Obligations of the Trust are generally limited to payment
of the management fee to the Managing Shareholder, payments
for certain accounting and legal services to third persons
and distributions to shareholders of available operating
cash flow generated by the Trust's investments. The
Trust's policy is to distribute as much cash as is prudent
to shareholders. Accordingly, the Trust has not found
it necessary to retain a significant amount of working
capital. The need to retain working capital is further
reduced by the availability of the line of credit facility.
Year 2000 Remediation
The Managing Shareholder and its affiliates began year 2000
review and planning in early 1997. After initial remediation was
completed, a more intensive review discovered additional issues
and the Managing Shareholder began a formal remediation program
in late 1997. The Managing Shareholder has assessed problems,
has a written plan for remediation and is implementing the plan.
The accounting, network and financial packages for the
Ridgewood companies are basically off-the-shelf packages that
will be remediated, where necessary, by obtaining patches or
updated versions. The Managing Shareholder expects that updating
will be complete before the end of the first quarter of 1999 with ample time
for implementation, testing and custom changes to some modifications
made by Ridgewood to those programs. To a large extent, these software
packages would have been upgraded within a three to five year time frame,
even absent the Year 2000 problem. The Managing Shareholder estimates that
the Trust's allocable portion of the cost of upgrades that were accelerated
because of the Year 2000 problem is approximately $300.
The Managing Shareholder has identified two major systems affecting the
Trust that rely on custom-written software, the subscription/investor
relations and investor distribution systems, which maintain individual
investor records and effect disbursement of distributions to Investors. In
late 1998, the Managing Shareholder's outside computer consultant reviewed
the remediation completed for those systems and advised the Managing
Shareholder that material additional work was required for these systems to
work efficiently after 1999. The Managing Shareholder accordingly employed a
new specialist for Year 2000 remediation of those systems and other software
and for information systems support generally. The Managing Shareholder's
plan calls for completion of changes to the distribution system and testing
of that system by the end of the first quarter of 1999 and the Managing
Shareholder believes that this effort is ahead of schedule. The plan also
targets completion by the end of the second quarter of 1999 of minor changes
to the elements of the subscription/investor relations system that will allow
it to handle individual investors' records, and of all testing of those
modifications. Elements of that system used to generate internal sales
reports and other internal reports (but which do not affect investors'
records) will require major remediation. Remediation of the internal report
generating programs is expected to be completed by the end of the third
quarter of 1999 with testing and any additional modifications to be completed
no later than the end of 1999.
The Managing Shareholder is confident that all software systems
necessary to maintain investor records will be remediated and tested well
before the end of 1999. If the systems used to generate internal reports
from the subscription/investor relations system are not remediated by the end
of 1999, the Managing Shareholder is developing a contingency plan to use the
existing systems together with manual entry of data and checking of results
until remediation is complete.
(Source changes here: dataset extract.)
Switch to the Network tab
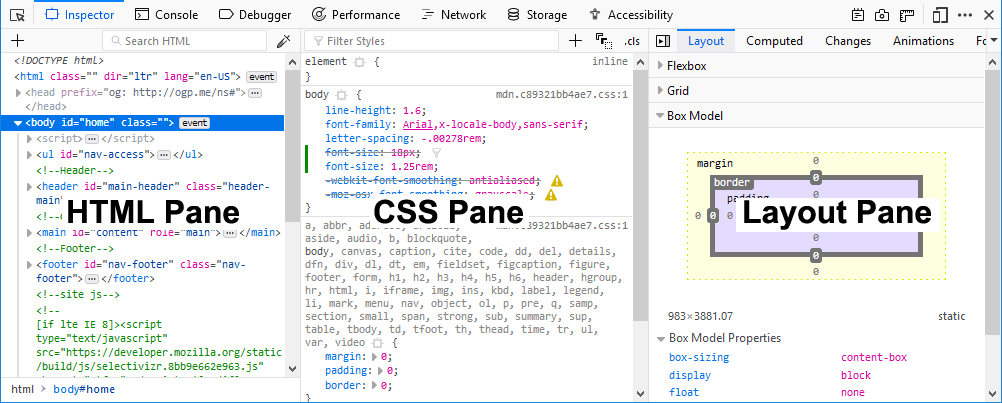The image size is (1002, 403). point(453,15)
The Managing Shareholder has done this in the
past when system problems have occurred and it thus believes that there will
be no material or noticeable effect on the accuracy of its records or
generation of internal reports, although it may experience delays in
generating internal reports of a few days.
Some systems are being remediated using the "sliding window" technique,
in which two digit years less than a threshold number are assumed to be in
the 2000's and higher two digit numbers are assumed to be in the 1900's.
Although this will allow compliance for several years beyond the year
2000, eventually those systems will have to be rewritten again or
replaced. The Managing Shareholder expects that the ordinary course of
system upgrading will eventually cure this problem.
The Trust's share of the incremental cost for Year 2000 remediation of
this custom written software and related items for 1998 and prior years is
estimated at no more than $5,000 and is estimated to be not more than
approximately $4,500 for 1999.
Each of the Trust's facilities is being reviewed during the first
quarter of 1999 by an outside consultant or by personnel of Ridgewood Power
Management Corporation to determine if its electronic control systems contain
software affected by the Year 2000 problem or contain embedded components
that contain Year 2000 flaws. The Trust owns one small electric generating
facility and a number of pumping equipment sets, and interests in two waste
disposal facilities. These assets rely on mechanical and analog systems,
many of which are not expected to be vulnerable to Year 2000 problems. The
facilities use personal computers running packaged software for routine
recordkeeping and data logging, which have been upgraded as described above.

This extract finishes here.